Invité du Journal Afrique de Radio France Internationale (RFI), le président de l’Union des Forces Démocratiques de Guinée (UFDG), Cellou Dalein Diallo, s’est exprimé sur l’élection présidentielle organisée le 28 décembre 2025 en Guinée.
Depuis son exil, l’un des principaux opposants au régime en place a livré une analyse sévère du processus électoral, qu’il qualifie de « faux scrutin ».
Pour l’ancien Premier ministre, cette élection ne peut en aucun cas être considérée comme un retour à l’ordre constitutionnel. Elle s’inscrirait plutôt dans la continuité de la période d’exception ouverte depuis le coup d’État du 5 septembre 2021. Une situation qu’il juge particulièrement préoccupante pour la démocratie et les libertés publiques en Guinée.
Selon Cellou Dalein Diallo, les autorités actuelles souffrent d’un grave déficit de légitimité et se maintiennent au pouvoir essentiellement par la peur et la répression. Face à ce contexte, il estime que l’opposition et le peuple guinéen n’ont d’autre choix que de résister.
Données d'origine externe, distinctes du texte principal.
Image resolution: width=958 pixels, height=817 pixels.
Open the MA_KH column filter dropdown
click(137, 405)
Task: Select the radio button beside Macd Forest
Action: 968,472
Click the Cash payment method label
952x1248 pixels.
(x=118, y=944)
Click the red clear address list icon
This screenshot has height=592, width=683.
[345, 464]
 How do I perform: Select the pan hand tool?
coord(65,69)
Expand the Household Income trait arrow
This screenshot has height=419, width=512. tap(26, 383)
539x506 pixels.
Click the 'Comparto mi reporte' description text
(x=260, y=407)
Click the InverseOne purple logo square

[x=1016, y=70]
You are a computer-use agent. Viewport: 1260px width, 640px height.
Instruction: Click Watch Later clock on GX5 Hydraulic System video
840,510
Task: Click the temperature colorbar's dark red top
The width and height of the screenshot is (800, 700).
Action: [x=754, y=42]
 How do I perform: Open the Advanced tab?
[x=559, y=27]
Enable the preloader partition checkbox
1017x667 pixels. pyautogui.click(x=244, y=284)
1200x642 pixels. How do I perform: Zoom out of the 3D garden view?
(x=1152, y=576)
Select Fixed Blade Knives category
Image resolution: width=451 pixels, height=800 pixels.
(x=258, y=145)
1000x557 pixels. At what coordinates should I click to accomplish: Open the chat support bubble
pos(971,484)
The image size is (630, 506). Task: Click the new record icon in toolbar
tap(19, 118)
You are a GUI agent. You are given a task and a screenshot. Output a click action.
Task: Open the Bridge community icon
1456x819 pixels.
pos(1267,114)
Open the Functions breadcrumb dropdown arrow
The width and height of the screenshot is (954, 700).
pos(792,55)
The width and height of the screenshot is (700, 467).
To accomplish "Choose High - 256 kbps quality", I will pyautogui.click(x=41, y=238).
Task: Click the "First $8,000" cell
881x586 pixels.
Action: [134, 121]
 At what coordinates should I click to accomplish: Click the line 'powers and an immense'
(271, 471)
« L’heure est à la résistance, parce que le régime ne tient pas à grand-chose. Il n’a pas de légitimité. Il a instauré un climat de terreur. Est-ce qu’il va continuer à empêcher l’expression de la volonté du peuple ? Cela ne peut pas être éternel », a-t-il déclaré sur les ondes de RFI.
Le leader de l’UFDG accuse également les autorités d’avoir confisqué le pouvoir à travers des pratiques qu’il juge frauduleuses. Selon lui, le scrutin du 28 décembre n’a fait que prolonger la transition sous une autre forme.
« Ce régime se disqualifie chaque jour par une confiscation éhontée du pouvoir à travers ce faux scrutin du 28 décembre. C’est une nouvelle transition. Ce n’est pas un retour à l’ordre constitutionnel, mais une prolongation de la période d’exception », a-t-il martelé.
Par cette prise de position, Cellou Dalein Diallo réaffirme que la crise politique guinéenne demeure entière et que la lutte pour un véritable retour à l’ordre constitutionnel reste, selon lui, plus que jamais d’actualité.